Not at all! Only those who are already drawing a pension are excluded. Deferred retirees – those who’ve retired but kept their benefits in the fund – are automatically included in the Two-pot system. So are deferred pensioners who left their jobs but didn’t cash out. Their fund credit will be split into two pots, giving them access to short-term savings while keeping their future in focus.

  1. I didn't realise how much tax I would pay on my emergency savings pot withdrawal. Can I cancel my withdrawal request?
    No. Fund administrators must request a tax directive from SARS when you submit a claim from your emergency savings pot. A tax directive is “final” – once issued, the fund administrator must pay the member’s tax liability in terms of the SARS’s tax directive directly to SARS, failing which it would be liable to pay a penalty to SARS. SARS will only allow the cancellation of tax directive applications where a bona fide mistake has been made.
  2. I have an overdraft on my bank account so I know that once my savings pot withdrawal payout hits my account the bank will deduct what I owe them. I desperately need this money. Can I ask the fund to pay my savings pot withdrawal claim to my spouse's bank account instead?
    No. The Pension Funds Act specifically prohibits payments of pension fund monies to third party bank accounts.
  3. Can I cash out part of my vested component when I resign and leave the rest in the fund?

No. If you take a portion of your vested component in cash, the rest of it, along with your savings and retirement components, must be transferred to a new fund. However, you can preserve the other two components within the same fund if you cash out the entire vested component.

  1. What if I get retrenched? Can I access all of my money?

No. Retrenched workers can only access their vested component and, in some cases, their emergency savings component (if you haven't made any withdrawals that tax year or your emergency component or the balance is less than R2 000, you can dip into it for relief). The retirement component remains locked up for the long haul – so you’ll still have that safety net in place for the future.

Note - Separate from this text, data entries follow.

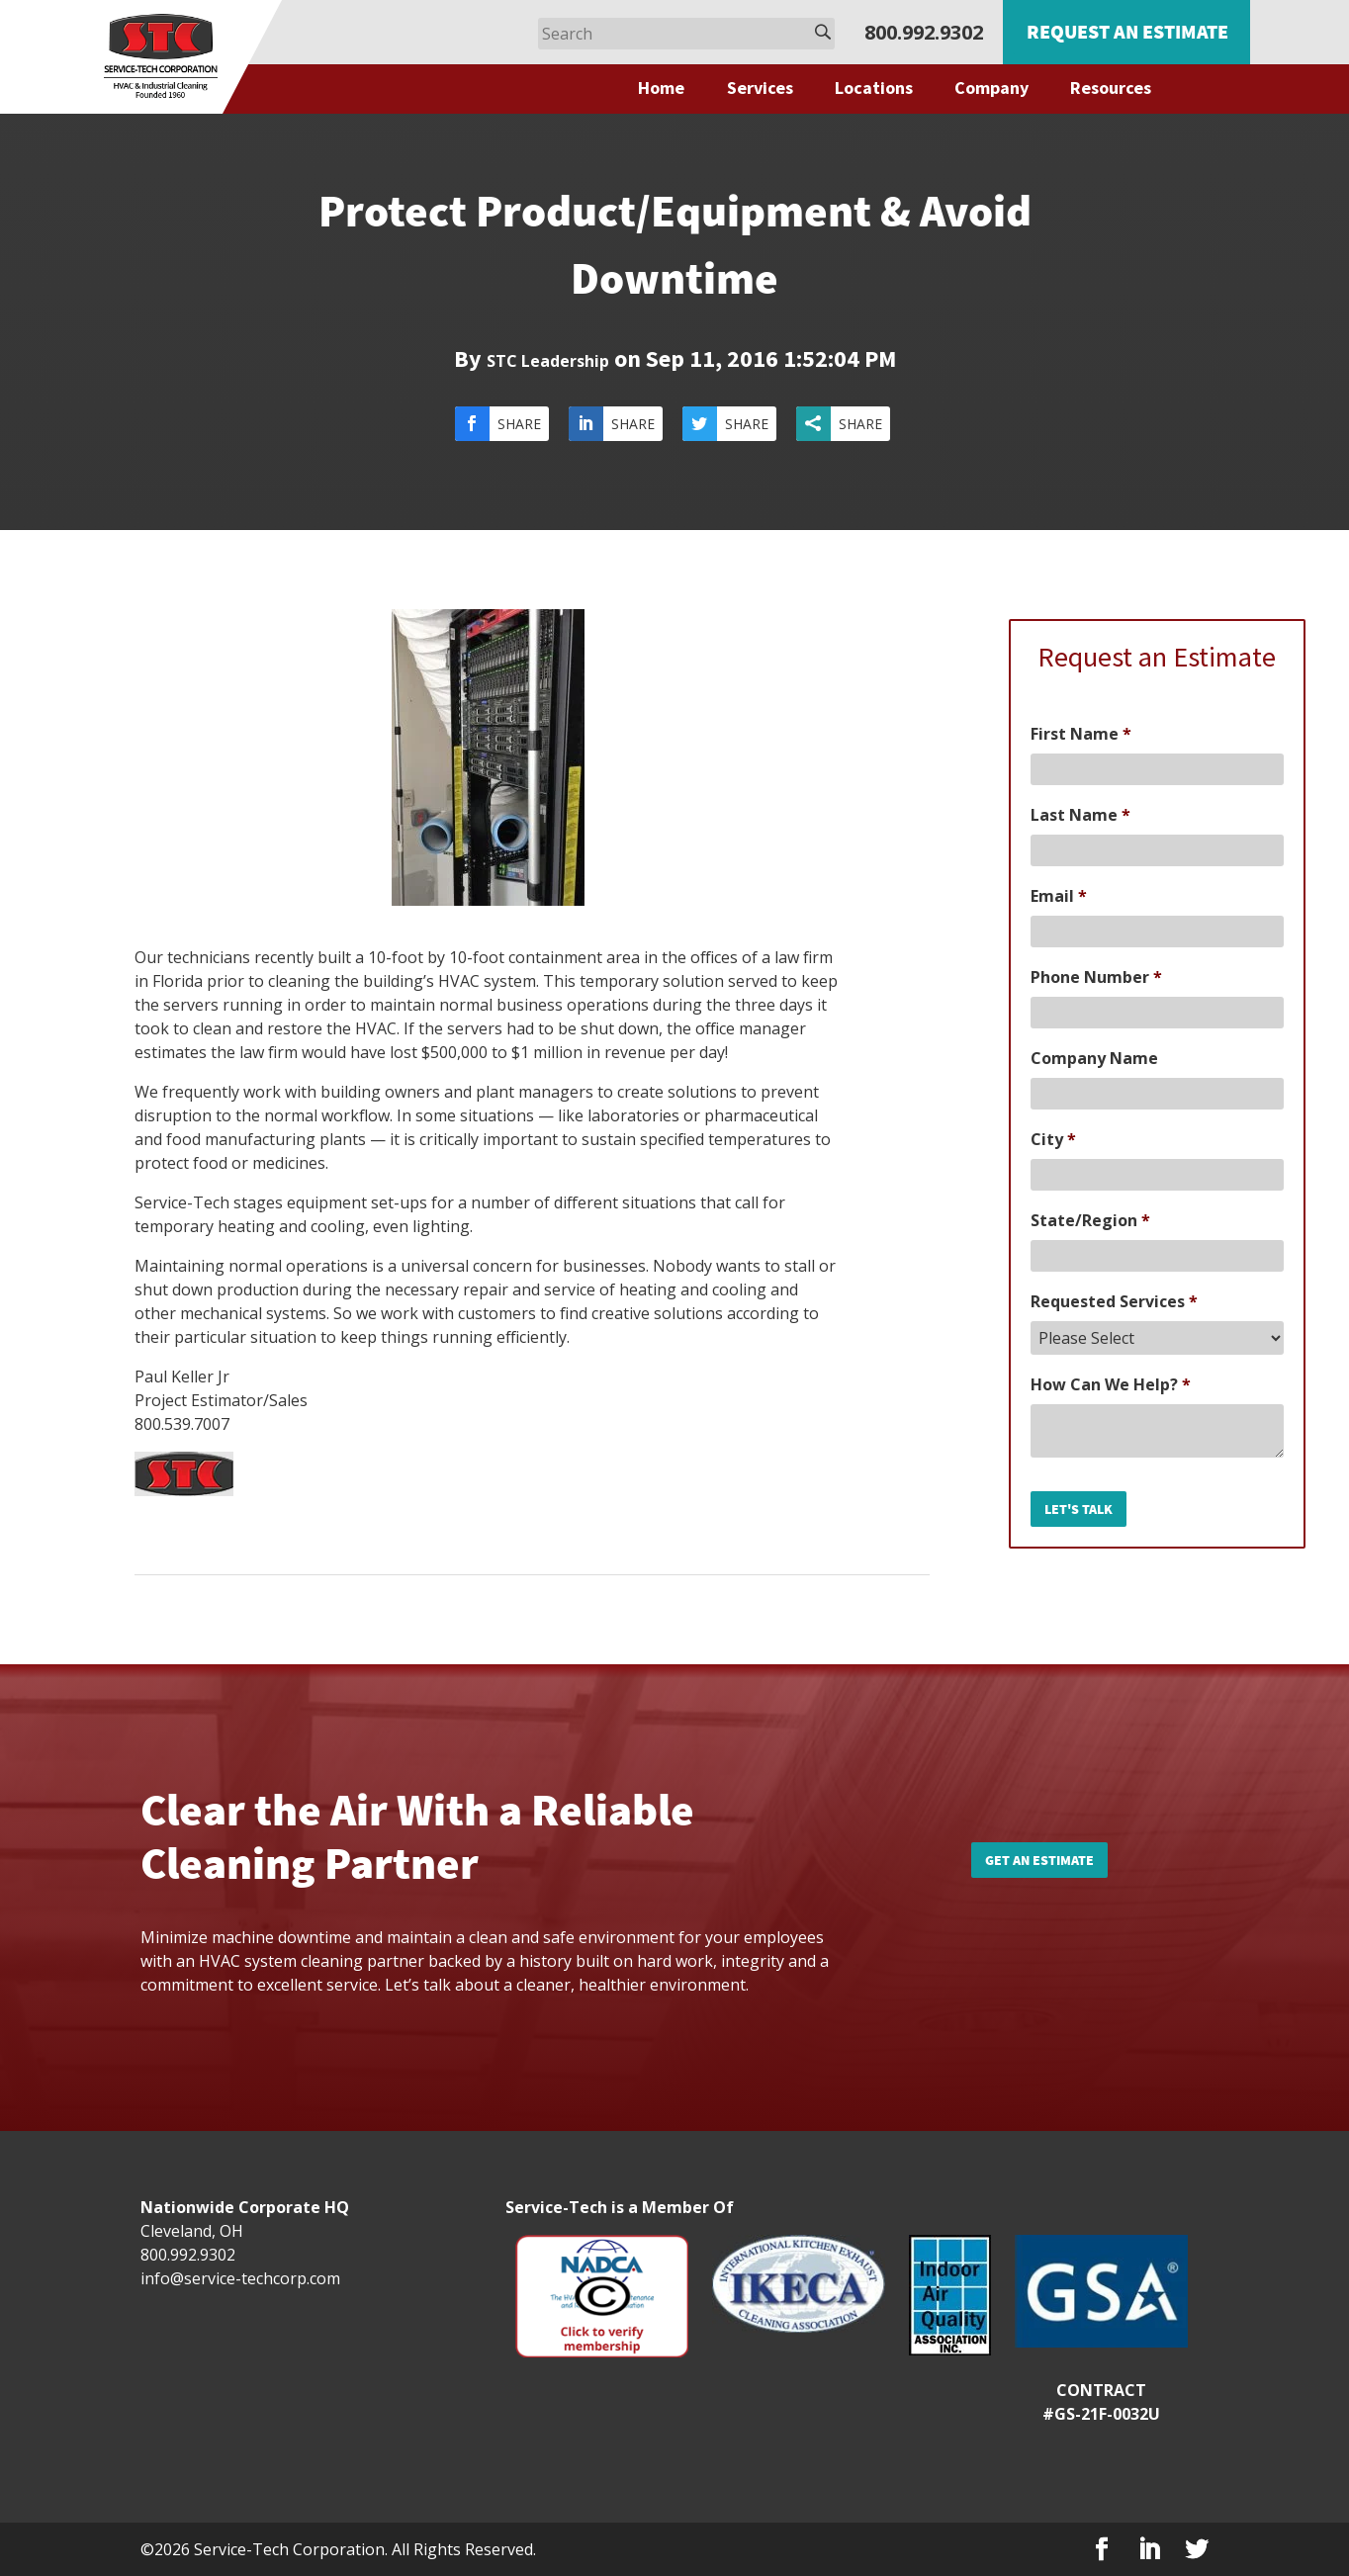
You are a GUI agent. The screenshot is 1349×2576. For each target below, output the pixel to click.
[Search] (686, 33)
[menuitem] (671, 88)
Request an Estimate (1127, 31)
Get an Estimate (1039, 1860)
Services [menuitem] (760, 88)
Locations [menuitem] (874, 88)
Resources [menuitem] (1110, 88)
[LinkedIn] (1149, 2549)
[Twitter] (1197, 2549)
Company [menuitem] (991, 88)
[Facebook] (1102, 2549)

  1. I’m over 55 and a provident fund member. Does the Two-pot system apply to me?

If you were a member of a provident fund or provident preservation who was over 55 on T-day (1 March 2021) and remained a member of the same fund, you are automatically excluded from the Two-pot system – unless you opt-in within 12 months. However, keep in mind that if you transfer to a new fund, you'll automatically be included in the system going forward. So, it's worth thinking carefully about your choices. There is flexibility, but ensure you understand the full picture before deciding.

De La Harpe’s advice? “This system offers alternative opportunities, but members must try to take a long-term view. Each decision – especially deciding whether to withdraw funds now – can significantly impact your future financial security.”

She advises South Africans to seek professional financial advice and weigh their options carefully.